2. We have examined this part of the evidence, and think that the Court of first instance was wrong in considering that the proper foundation had been laid for the admission of secondary evidence. The witnesses do not state that the document is lost or destroyed, on the contrary, it seems to have been perfectly well ascertained where it was. It is true, that the possession of it appears to have been changed so frequently, that the plaintiff may well have had some difficulty in bringing it into Court, but this would not justify the reception of secondary evidence. The proper course, if the Court thought that the plaintiff had exercised real diligence, would have been to adjourn the case, in order to give him time to make fresh efforts to produce the original, or, if there were any ground for supposing that the persons into whose custody it had come were acting under the control of the defendant, to give the latter notice to produce it.
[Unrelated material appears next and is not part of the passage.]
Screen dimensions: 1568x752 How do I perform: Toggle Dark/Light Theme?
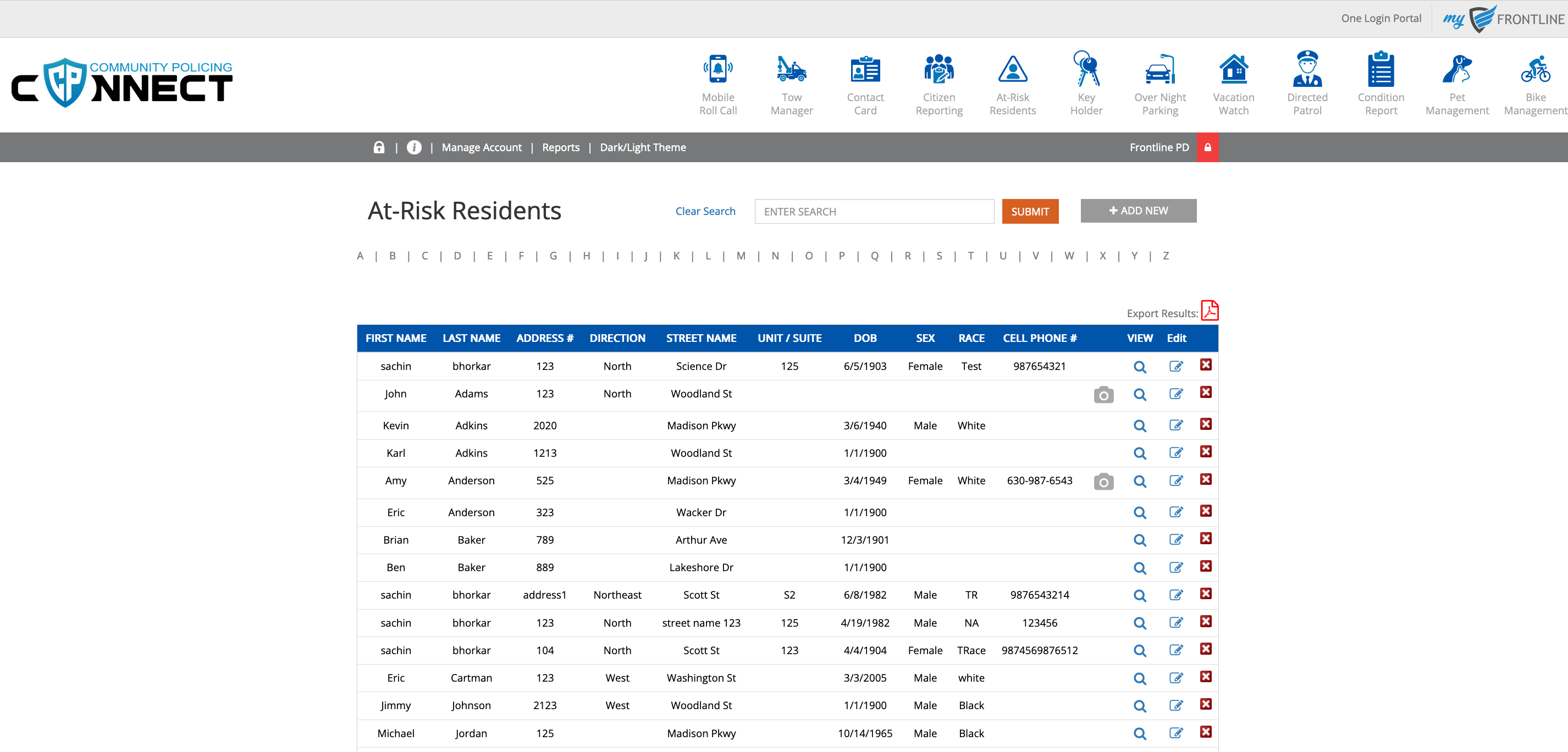642,147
3. We, therefore, think that the secondary evidence was not admissible, and that the verdict in the plaintiff''s favour cannot stand. Upon this, the question arises, what is the order which this Court ought to make on appeal. The vakeel, for the appellant, contends, that we ought at once to dismiss the suit; that we have no power to remand the case, or to hear additional evidence, or to refer the case back to the lower Court for that purpose, no such power having been conferred on the Court which sits in special appeal.

4. We are, however, clearly of opinion that this view cannot be maintained. It is true, as contended, that the powers conferred by Sections 351, 354, and 355 on the Court of regular appeal are not directly given to the Court of special appeal, but when we find that the order of the lower Appellate Court is wrong, our duty is to point out to that Court what order it ought to have made, and to direct that Court to make it. Indirectly, therefore, though not directly, we have the same power in this respect as the Court of regular appeal. The lower Appellate Court in this case ought to have reversed the decision of the first Court, upon the ground that the secondary evidence was wrongly admitted. We now direct the lower Appellate Court to do so, and remand the case for that purpose, and the lower Appellate Court will dispose of it in accordance with Sections 343 and 354 of the Code of Civil Procedure.